The second factor to consider in determining whether withdrawal is appropriate-the time that elapsed between the defendant's guilty plea and his motion to withdraw-also weighs against granting the motion. In this case, the defendant has waited approximately four months to attempt to withdraw his plea. Such a strategic maneuver is plainly contrary to the rationale for plea withdrawal as contemplated by most circuit courts. As the Fifth Circuit held in United States v. Carr, 740 F.2d 339, 345 (5th Cir. 1984):

The rationale for allowing a defendant to withdraw a guilty plea is to permit him to undo a plea that was unknowingly made at the time it was entered. The purpose is not to allow a defendant to make a tactical decision to enter a plea, wait several weeks, and then obtain a withdrawal if he believes that he made a bad choice in pleading guilty.
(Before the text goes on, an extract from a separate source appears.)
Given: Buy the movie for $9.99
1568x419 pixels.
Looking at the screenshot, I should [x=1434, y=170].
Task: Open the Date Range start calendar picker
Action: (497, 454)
Here, permitting the defendant to withdraw his plea would serve to undermine, rather than effectuate, the rationale for plea withdrawal.

Finally, the defendant cannot, and does not, make any plausible claim that his plea was coerced. Indeed, at the January 21, 2004 allocution, the defendant confirmed that no one threatened him or forced him in any way to plead guilty. See 1/21/04 Tr. at 10. Additionally, the defendant stated that outside the parameters of the plea agreement, no one made any promises to Rosen to force him to plead guilty.Id. at 11.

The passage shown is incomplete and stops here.